Tres clínicas de Quito, una de Santo Domingo y otra de Guayaquil, encabezan la lista de las prestadoras de salud que recibieron el mayor número de aportes económicos por parte del Fonsat, desde que el SOAT entró en vigencia en el país: Clínica Cotocollao (1,1 millones de dólares), Clínica Villaflora (849.313 dólares) y Hospital Vozandes (817.027 dólares); Gruhclisan (596.715 dólares); y Hospital Alcívar (542.544 dólares), respectivamente, según informa el diario del país ‘El Telégrafo’. Sin embargo, entre las cinco clínicas se generaron también valores objetados por aproximadamente 496.000 dólares, entre 2010 y 2011. El motivo de las objeciones son los pagos injustificados en el “Tarifario de Honorarios Médicos del SOAT para los Servicios de Salud Públicos y Privados”, según Vienaseg, la empresa de auditoría médica contratada por el SOAT.

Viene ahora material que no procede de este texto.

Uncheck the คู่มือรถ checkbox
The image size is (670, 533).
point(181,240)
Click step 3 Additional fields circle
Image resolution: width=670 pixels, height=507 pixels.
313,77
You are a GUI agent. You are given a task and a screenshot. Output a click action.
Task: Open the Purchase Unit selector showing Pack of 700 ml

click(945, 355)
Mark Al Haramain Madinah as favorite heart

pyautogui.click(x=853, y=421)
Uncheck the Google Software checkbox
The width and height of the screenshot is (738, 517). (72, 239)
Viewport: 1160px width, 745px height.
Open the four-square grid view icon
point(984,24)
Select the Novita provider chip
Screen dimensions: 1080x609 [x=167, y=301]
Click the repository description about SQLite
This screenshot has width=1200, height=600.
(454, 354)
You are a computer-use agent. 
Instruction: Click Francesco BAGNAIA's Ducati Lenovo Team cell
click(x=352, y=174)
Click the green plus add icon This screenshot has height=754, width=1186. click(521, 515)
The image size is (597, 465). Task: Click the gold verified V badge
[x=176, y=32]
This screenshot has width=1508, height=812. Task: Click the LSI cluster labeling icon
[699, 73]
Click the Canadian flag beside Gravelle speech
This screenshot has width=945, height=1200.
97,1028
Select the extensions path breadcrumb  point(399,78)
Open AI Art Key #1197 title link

Nelson Rodríguez, gerente de Vienaseg, indicó que su labor es garantizar el cobro de acuerdo a lo estipulado en el tarifario único del Ministerio de Salud y en el Decreto Ejecutivo 1767, cuando se trata de indemnizaciones por incapacidad o muerte. “Somos ajustadores de siniestros. Tenemos 25 años de experiencia en auditoría médica. Cuando se observan irregularidades o cobros no vinculados con la atención médica del SOAT, procedemos a realizar los descuentos de forma técnica”, explicó Rodríguez.

No obstante, los representantes de las clínicas privadas han protestado por una presunta discrecionalidad en el manejo de la auditoría médica para objetar valores. Virginia León, representante de la Clínica Cotocollao, indicó que el procedimiento se torna subjetivo. “Hay facturas que nos han rechazado totalmente. En ocasiones no podemos facturar por errores de procedimiento del SOAT, por ejemplo, se equivocan de número de chasis de un vehículo. A nosotros lo que nos interesa es salvar vidas y no un negocio comercial”, afirmó.

Guillermo Martínez, representante de la Clínica Panamericana, dijo que, muchas veces, los valores objetados son incongruentes con la realidad médica. “Enviamos una factura de 150 dólares y se nos pagan 6 dólares. Cuando la atención médica es amplia e implica la estabilización de un paciente facturamos 1.100 dólares, por ejemplo, pero lo que cobramos no supera los 450 dólares. Tenemos un descontento general”, anotó.